Wednesday 7 December 2016

Liriope and Liriodendron

In Northampton, with time to kill, I decided to visit Delapre Abbey. This proved to be trickier than I had anticipated.
It is a fine old building but has been seriously neglected for decades. This situation is now being remedied but the whole building is currently surrounded by tall wooden boarding so I was completely unable to get a satisfactory photograph of the structure. Instead, carefully stepping through muddy patches, I made my way to the gardens at the rear.

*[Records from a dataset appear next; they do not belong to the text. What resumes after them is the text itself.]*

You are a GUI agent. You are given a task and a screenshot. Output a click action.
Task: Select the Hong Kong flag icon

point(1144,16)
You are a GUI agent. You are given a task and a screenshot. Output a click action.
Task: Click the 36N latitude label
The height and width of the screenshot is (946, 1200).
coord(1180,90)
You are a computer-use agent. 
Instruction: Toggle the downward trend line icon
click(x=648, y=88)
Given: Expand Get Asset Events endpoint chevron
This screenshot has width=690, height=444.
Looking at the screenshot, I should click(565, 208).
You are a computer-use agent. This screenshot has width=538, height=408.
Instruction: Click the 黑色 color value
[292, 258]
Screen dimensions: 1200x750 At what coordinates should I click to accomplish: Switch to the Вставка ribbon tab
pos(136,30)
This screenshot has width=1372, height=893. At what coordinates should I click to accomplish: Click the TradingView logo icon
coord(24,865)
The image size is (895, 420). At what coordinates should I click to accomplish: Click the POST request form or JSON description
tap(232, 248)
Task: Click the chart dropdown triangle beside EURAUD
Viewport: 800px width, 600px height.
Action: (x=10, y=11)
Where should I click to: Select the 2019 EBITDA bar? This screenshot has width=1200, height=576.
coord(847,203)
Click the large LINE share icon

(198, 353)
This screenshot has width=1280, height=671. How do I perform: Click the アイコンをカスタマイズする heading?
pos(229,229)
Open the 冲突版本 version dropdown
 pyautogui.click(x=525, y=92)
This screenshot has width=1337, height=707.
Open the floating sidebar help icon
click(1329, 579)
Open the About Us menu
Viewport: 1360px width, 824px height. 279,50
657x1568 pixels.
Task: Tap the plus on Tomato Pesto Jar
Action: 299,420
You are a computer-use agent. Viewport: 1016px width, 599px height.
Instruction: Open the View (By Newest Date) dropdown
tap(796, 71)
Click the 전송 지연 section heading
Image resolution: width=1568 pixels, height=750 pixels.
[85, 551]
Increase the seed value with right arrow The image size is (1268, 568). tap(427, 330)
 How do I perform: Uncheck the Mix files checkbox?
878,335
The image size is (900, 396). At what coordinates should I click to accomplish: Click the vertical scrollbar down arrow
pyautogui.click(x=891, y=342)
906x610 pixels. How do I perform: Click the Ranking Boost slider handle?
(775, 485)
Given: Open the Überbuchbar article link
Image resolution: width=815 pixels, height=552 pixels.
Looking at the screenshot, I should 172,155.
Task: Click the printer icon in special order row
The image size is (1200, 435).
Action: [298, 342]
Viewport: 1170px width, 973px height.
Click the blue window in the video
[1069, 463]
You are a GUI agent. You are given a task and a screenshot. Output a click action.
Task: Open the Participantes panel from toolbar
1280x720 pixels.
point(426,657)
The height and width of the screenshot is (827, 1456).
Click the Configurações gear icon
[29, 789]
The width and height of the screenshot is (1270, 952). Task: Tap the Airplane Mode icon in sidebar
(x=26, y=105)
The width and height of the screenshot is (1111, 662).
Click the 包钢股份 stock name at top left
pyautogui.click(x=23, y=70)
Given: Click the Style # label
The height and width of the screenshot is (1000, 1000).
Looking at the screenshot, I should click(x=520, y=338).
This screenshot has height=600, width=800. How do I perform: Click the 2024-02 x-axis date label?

In high summer these gardens are a fine sight but I suspected that there would be little to see in December: my suspicions proved correct. The only plant in flower consisted of a bedraggled clump of Liriope muscari. This distant relative of Asparagus is known by a number of names, none particularly flattering, and include Monkey Grass and Lilyturf. In fact this east Asian plant is named in honour of Liriope, a Greek woodland nymph who was the mother of Narcissus.
A clump of Liriope muscari. Delapre Abbey, Northampton.
7 December, 2016
In all honesty it is not an exciting plant. Horticulturalists tend to refer to it, rather disparagingly, as a 'useful' plant; certainly it tolerates shade quite well. The specific name 'Muscari' refers of course to the genus Muscari, i.e. the Grape Hyacinths, but a close-up shows that the similarities are superficial.
I strolled around for a few minutes in a rather desultory manner then, deciding that nothing more was to be seen, began my puddle-dodging journey back to my car. I was carefully watching where I placed my feet and had a surprise. All around were the very distinctive leaves of a Tulip Tree, with their lower lobes jutting out at right angles and the leaf tip oddly truncated.
The leaves of the Tulip Tree at Delapre Abbey, Northampton.
7 December, 2016
The Latin name for this species is Liriodendron tulipifera, which brings about an odd coincidence, because in most gardening dictionaries it is directly followed by the aforementioned Liriope. I looked upwards. Where was the parent tree? In fact I was standing directly beneath it and, despite being leafless, the tree was unmistakeable.
The trunk, with its strangely swollen base.
It was a huge specimen with an oddly swollen base to the trunk. This species often attains great size and it is said that in its native North America the indigenous people would use the massive trunk for hollowed-out canoes. The 'Latin' name is really Greek, being based on the Greek words leirion, a lily and dendron, a tree. The flowers of this tree are, to my mind, magnificent and it deserves to be much more widely planted. It is related to the Magnolias in the ancient Magnoliaceae. The distribution of this family is curious and is surely a consequence - in part at least - of 'continental drift'. But that, as they say, is another story.
The sun was sinking early beyond the oaks at Delapre Abbey.
7 December, 2016

As I resumed my walk back to the car an odd-looking bird crossed overhead. It settled briefly in the branches of a nearby oak, pausing long enough for me to see that it was a Little Egret. I stealthily approached it in the hope of a photograph but it was easily spooked and flew off. I raised my camera in the vain hope of snatching a picture but had no luck. However the resultant picture reminded me that, as we approach the shortest day, the sun sinks early. It was only three p.m.